◆ **DATA PROVIDED**:
• • • • • • •

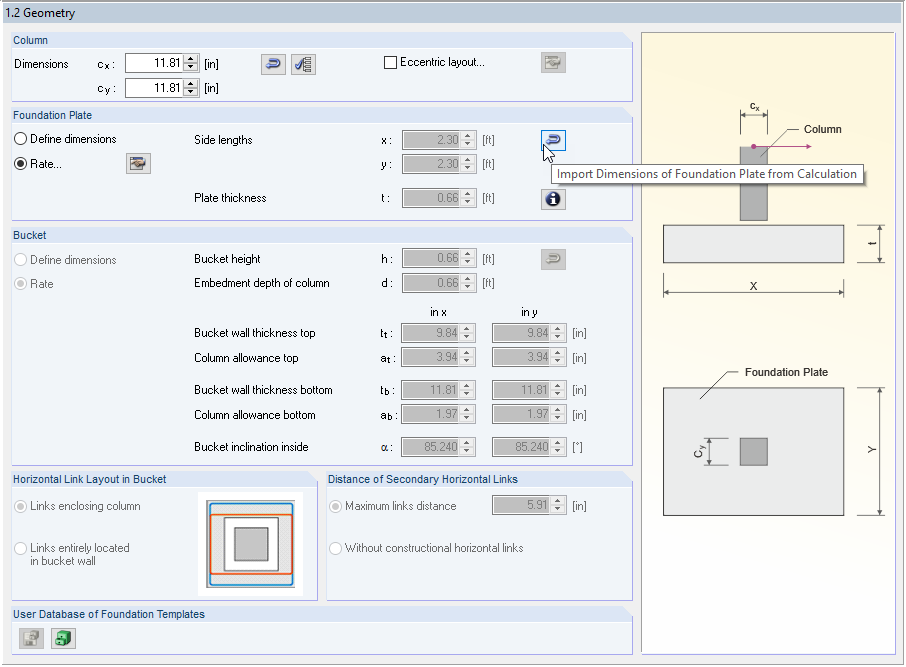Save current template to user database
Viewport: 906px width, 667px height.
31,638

• • • • • • •

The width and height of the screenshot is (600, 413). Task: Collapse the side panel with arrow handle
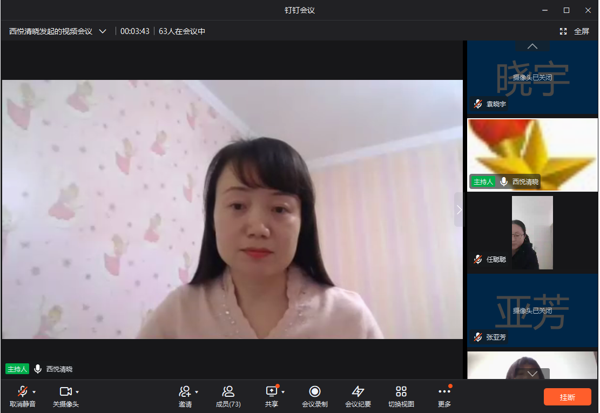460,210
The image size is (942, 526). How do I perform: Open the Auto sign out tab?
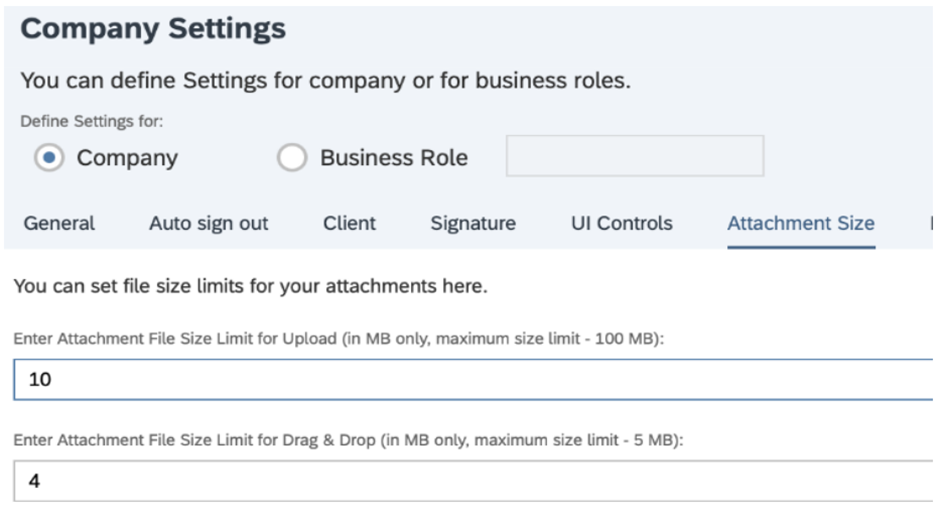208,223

• • • • • • •

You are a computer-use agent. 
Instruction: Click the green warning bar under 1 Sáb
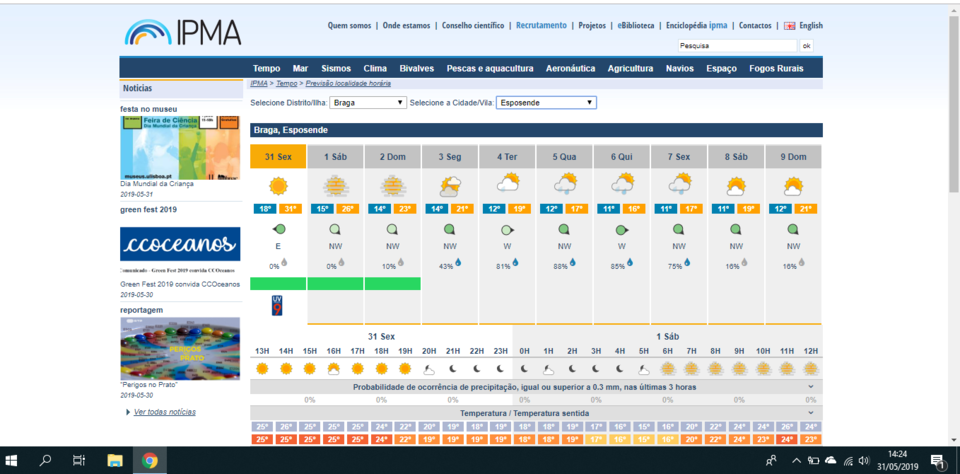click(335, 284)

• • • • • • •

Please rewrite everything from the line containing "You are a computer-use agent." down to the line containing "click(335, 284)", requests included, shifting each coordinate in the answers up by 34. Leave the pictures out of your answer.

You are a computer-use agent. 
Instruction: Click the green warning bar under 1 Sáb
click(369, 318)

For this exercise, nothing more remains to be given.